The Panorama Factory uses the common bi-linear interpolation method.  Figure 1b shows the effect of 36 image generations using bi-linear interpolation.  This begs the question: why rotate the image by 36 5-degree steps when a single 180 rotation achieves the same result?  It is easy to collapse multiple rotations into a single rotation by adding the rotation angles.  It is somewhat more difficult to combine different types of transformations.

MonOrg.jpg (2119 bytes) MonPF.jpg (1392 bytes) MonPF_QPlus.jpg (2013 bytes)
Figure 1a
original image
Figure 1b
36 generations,
bi-linear interpolation
Figure 1c
recalculated in a single generation

When creating a stitched panoramic image from conventional photographs, for example, there may be as many as 4 independent image generations of three different types.  In a typical panoramic image created from scanned negatives, The Panorama Factory applies the following transformations in sequence:

  1. The user marks the corners of over-scanned negatives using The Panorama Factory's trimming tool.  If the negative images were not perfectly square in the scanner, The Panorama Factory applies rotations (and possible de-skew) to create rectangular images.   Note that rotation angles may be slightly different for each  image.

**Directive A:** Return the portion of the Panorama Factory excerpt from "When creating a" up to and including "for each  image.", copied character for character.
**Directive B:** Name every image file listed in the Panorama Factory excerpt.
**Directive C:** Carry on the Panorama Factory excerpt, starting right after its final sentence.

**Information provided:**
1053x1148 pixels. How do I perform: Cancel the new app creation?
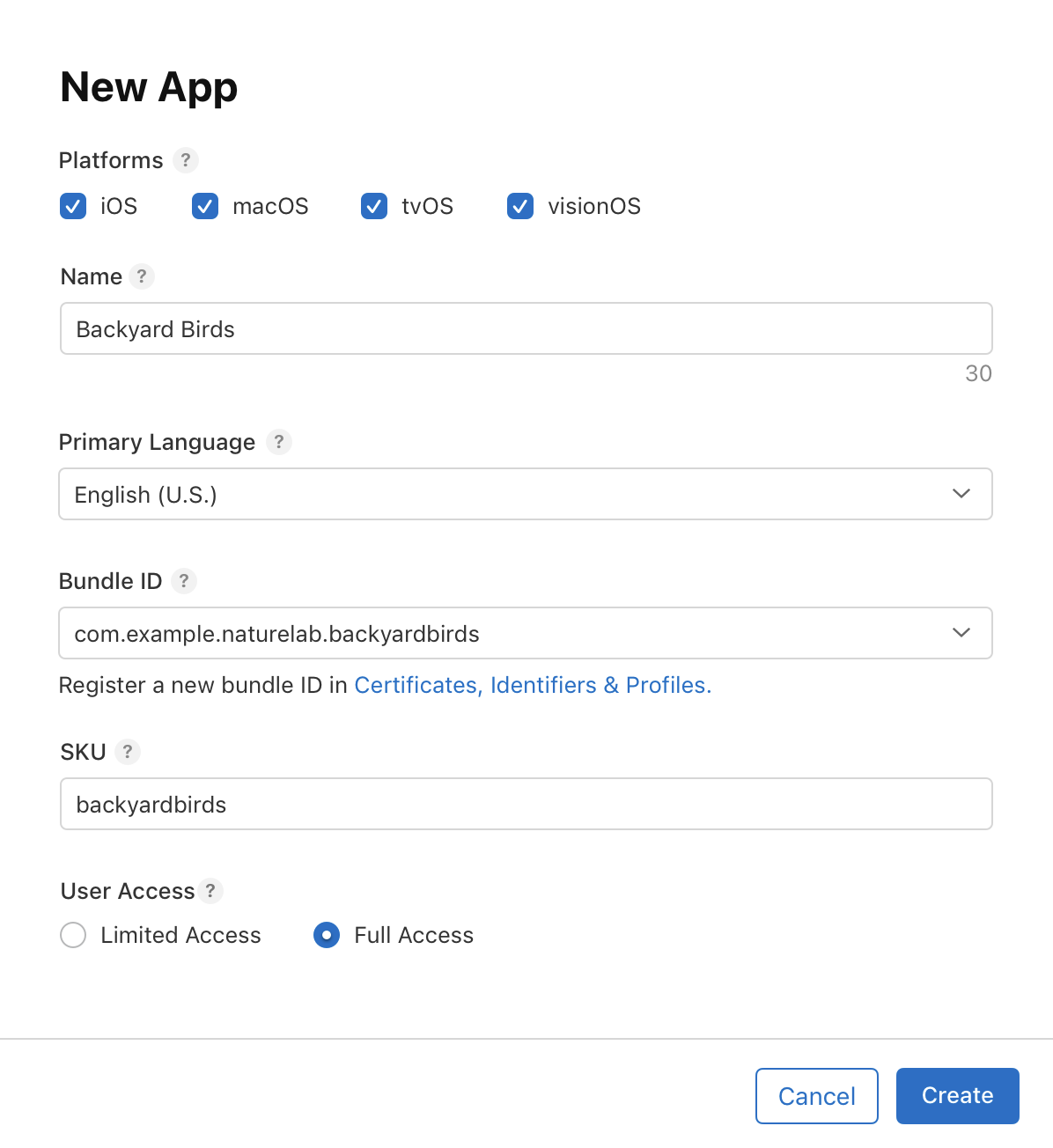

**Final answer A:**
When creating a stitched panoramic image from conventional photographs, for example, there may be as many as 4 independent image generations of three different types.  In a typical panoramic image created from scanned negatives, The Panorama Factory applies the following transformations in sequence:

  1. The user marks the corners of over-scanned negatives using The Panorama Factory's trimming tool.  If the negative images were not perfectly square in the scanner, The Panorama Factory applies rotations (and possible de-skew) to create rectangular images.   Note that rotation angles may be slightly different for each  image.

**Final answer B:**
MonOrg.jpg
MonPF.jpg
MonPF_QPlus.jpg

**Final answer C:**
  2. The Panorama Factory warps the images to convert them from the planar projections produced by a conventional camera to spherical projections as required by the stitching algorithm.
  3. The Panorama Factory aligns adjacent image pairs (a lossless operation) and then performs fine tuning (local image warping) to correct for non-linear distortions introduced by imperfect camera lenses.
  4. Finally, the user crops the resulting image.  This cropping operation may include a rotation to align the horizon.  This corrects for small rotations of the camera from horizontal.

These four operations combine linear and non-linear image transformations of three different types.  It is very difficult to compose these into a single image transformation.  The remainder of this article explains how The Panorama Factory solves this problem and illustrates the effectiveness of its technique.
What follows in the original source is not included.